In Jenny Keating’s recent column for All (Baba) Things Considered, she referred to a cable that Baba sent in 1967 in which He said that He wanted Jenny and her sister “to pursue singing . . . to make it our life work.” But when she tried to do this, she discovered (in her words) that she was “not that talented” and that “learning to sing turned out to be hard work.” I was struck by this because I had always really enjoyed the quality of her voice when she sang.
It made me realize, not for the first time, that there can be quite a disparity between how we consider someone else, and how they consider themselves. But this then led me to a related thought.
It started me thinking about how we can sometimes look upon some and consider them talented or blessed with various virtues or qualities to the point where we start to envy them. Then we don’t just stop at saying, “She has a beautiful voice,” or “He’s a great athlete,” but we go on to ascribe other virtues to the person as well, as if having one automatically means that there must be others as well.
So, it is sometimes an easy step, especially when the talent involves Baba, to go from thinking, “_____ is a talented poet and a great song writer,” to “I wish I could be like _____,” or even, “I wish I loved Baba the way _____ does.”
There are two things wrong with this. The first may be obvious—we can’t ever really know how much someone else loves Baba.
Bhau used to tell a wonderful story about the time, during a sahavas program, where he was given the duty of supervising the public display of Baba’s kamli coat. There was one old man who seemed overcome with devotion, and he just kept repeatedly bowing down to the coat, over and over again. Bhau was touched at this man’s love until he noticed that the reason the old man kept bowing down was that he was trying his best to pull out some threads from the coat so he could have a souvenir for himself. Which is not to say, of course, that the old man didn’t love Baba, but just that the nature of the love was a little different from what Bhau had first assumed it to be.
Maybe it is easy to overestimate another’s love because most of us don’t feel we love enough ourselves. One time, on the blue bus tours, Katie expressed her admiration for the incredible austerities that various sadhus they saw were performing in their quest to find God. Baba brushed these aside and told Katie she had no idea what she, herself, had already undergone in past lives to reach the present life, where she seemed to have no such similar dedication, and yet had earned the right to be with Baba.
And it is also possible to underestimate someone else. Baba used to greet, with great affection, someone who made a big pretense of loving Him. Outside of Baba’s company, this person behaved very differently. Eruch knew this and was astonished that Baba was “taken in” by this man’s posturing. But when Eruch tried to inform Baba about this man’s true nature, Baba said to Eruch, “What do you know?” And He held His hand out so that its shadow was cast on the wall. “That’s all you see,” Baba said. “You just see the shadow but I can see into the man’s heart and I tell you he truly loves me.”

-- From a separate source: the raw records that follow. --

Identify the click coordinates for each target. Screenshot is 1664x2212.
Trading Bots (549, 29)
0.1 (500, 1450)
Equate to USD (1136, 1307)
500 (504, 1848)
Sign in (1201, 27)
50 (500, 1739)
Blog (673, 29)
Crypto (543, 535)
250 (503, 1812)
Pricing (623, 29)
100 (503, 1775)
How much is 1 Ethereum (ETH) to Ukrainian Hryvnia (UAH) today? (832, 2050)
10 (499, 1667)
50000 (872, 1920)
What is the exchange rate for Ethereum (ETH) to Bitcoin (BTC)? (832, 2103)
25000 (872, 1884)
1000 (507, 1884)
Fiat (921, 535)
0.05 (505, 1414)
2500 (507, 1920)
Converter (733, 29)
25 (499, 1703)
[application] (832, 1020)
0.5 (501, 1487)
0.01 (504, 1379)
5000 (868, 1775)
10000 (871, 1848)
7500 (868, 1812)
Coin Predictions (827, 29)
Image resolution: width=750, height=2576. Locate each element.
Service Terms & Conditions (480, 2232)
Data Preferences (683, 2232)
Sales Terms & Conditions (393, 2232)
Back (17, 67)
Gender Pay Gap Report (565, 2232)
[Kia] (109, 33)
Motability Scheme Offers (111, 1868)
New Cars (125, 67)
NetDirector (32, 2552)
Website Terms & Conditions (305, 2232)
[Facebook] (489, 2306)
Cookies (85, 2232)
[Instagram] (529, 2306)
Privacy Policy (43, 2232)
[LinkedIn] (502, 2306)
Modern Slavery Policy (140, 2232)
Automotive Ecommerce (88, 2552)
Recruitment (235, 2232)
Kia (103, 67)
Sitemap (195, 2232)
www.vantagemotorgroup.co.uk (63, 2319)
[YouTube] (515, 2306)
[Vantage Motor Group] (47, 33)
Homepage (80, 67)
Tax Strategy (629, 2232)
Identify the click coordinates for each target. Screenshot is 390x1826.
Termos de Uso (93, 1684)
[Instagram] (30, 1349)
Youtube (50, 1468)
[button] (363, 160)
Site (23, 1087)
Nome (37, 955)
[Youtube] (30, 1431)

Eruch couldn’t say a word after that and, as time went by, this man’s outer behavior changed. But, even if it hadn’t, the lesson would have remained the same for Eruch—you can never judge another’s heart.
Still, watching the mandali bowing down at Baba’s Samadhi, I would find myself thinking, “I wish I loved Baba the way they do.” And in this case, all logic would tell one that I was not misjudging their love, mine, or their relative worth. In this case, my assessment was accurate and yet my wish was still misplaced. Which brings me to my second, and ultimately the real, reason why it is a mistake to envy another’s love. Not because it is difficult to judge, but because any judgment perpetuates the false ego. Whether I judge myself superior or inferior, whether everyone else would agree with my assessment or not, I am only reinforcing my false sense of self. And it is the false or separative ego which prevents us from loving Baba as He should be loved in the first place.
Or, to put it another way, there aren’t really innumerable souls in the universe all loving God to varying degrees. There is really only one soul. And comparing and contrasting yourself with others only sustains the illusion of multiplicity. Therefore, it never makes sense to want to love like someone else, as there is no one else. Of course, even if I can, from time to time, grasp that all other souls are really just Baba, I don’t seem to be able to shake the erroneous notion that I do exist. So now, instead of wishing I loved the way another does, I can only pray, “Baba, let me love You more and more, and still yet more, until,” as Eruch would say, “I am no more.”